Ross Kolton’s Echoes of Kerberos is a visually arresting and deeply strange psychological thriller, in which an office worker is plagued by a series of threatening phone calls from an anonymous stranger. From the very opening of the film, we become aware that the Kolton’s visual style is the star of the show. The noir-esque title card is designed beautifully, flickering and glitching in place, providing the perfect gateway into the unsettling and weird world of the film. Early on, we are treated to a Brian DePalma-style split screen, stylishly bisecting the screen diagonally as Robert, our protagonist, receives his first abusive call. The caller is drenched in red, with only his mouth visible, contrasting starkly and effectively with the mundane darkness of Robert’s apartment.
The caller’s presence, although threatening, is marred by a strange mockney accent reminiscent of Dick Van Dyke in Mary Poppins [Robert Stevenson, USA, 1964]. The oddness of this accent is reinforced by the caller’s repeated use of clichéd British swear words, which fall harshly on the ear. It creates a sense of surrealist humour, undermining the tension of the film but creating a new, quasi-Lynchian combination of suspense and humour. This strange pairing pervades the film, sometimes to great effect and other times to almost derail the experience. A scene in which it works wonderfully is in Robert’s initial conversation with his partner, which is mediated by two windows. The expected warmth of the lovers’ interaction is destroyed by the solid and impenetrable glass which separates them, lending an unnatural and weird air to the scene.

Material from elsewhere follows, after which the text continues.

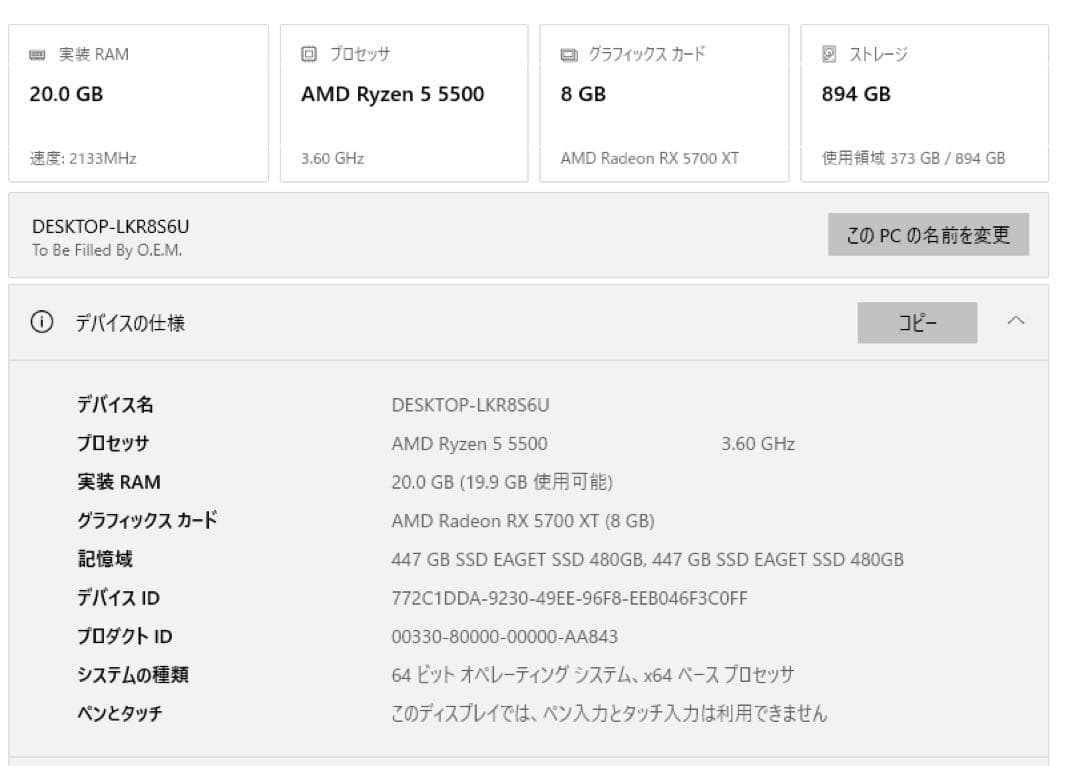Select the システムの種類 row
Image resolution: width=1080 pixels, height=766 pixels.
[595, 675]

The film’s narrative follows a fairly standard series of beats for a thriller – Robert capitulates to a series of increasingly threatening demands before meeting the caller face-to-face – but culminates in a surprise ending, which matches the visuals of the film for strangeness and surrealism. This ending again treads familiar territory, revealing an earth-shattering epiphany which retroactively informs the events of the film. The details of the twist toe the line of taste, seemingly shoe-horning in dramatic revelations for the sake of shock value. However, the film ends on a positive note, elevating the film and providing thoughtful commentary on the importance of self-care and personal happiness.
Kolton’s film is odd, and perhaps could benefit from a more fleshed out and subtler screenplay. However, his directorial skills are undeniable, and Echoes of Kerberos is absolutely gorgeous to look at. Kolton’s visual flair and eye for powerful shots, which create a surreal and hypnotic atmosphere, carry the film’s weaker moments and ensure it is engaging from start to finish.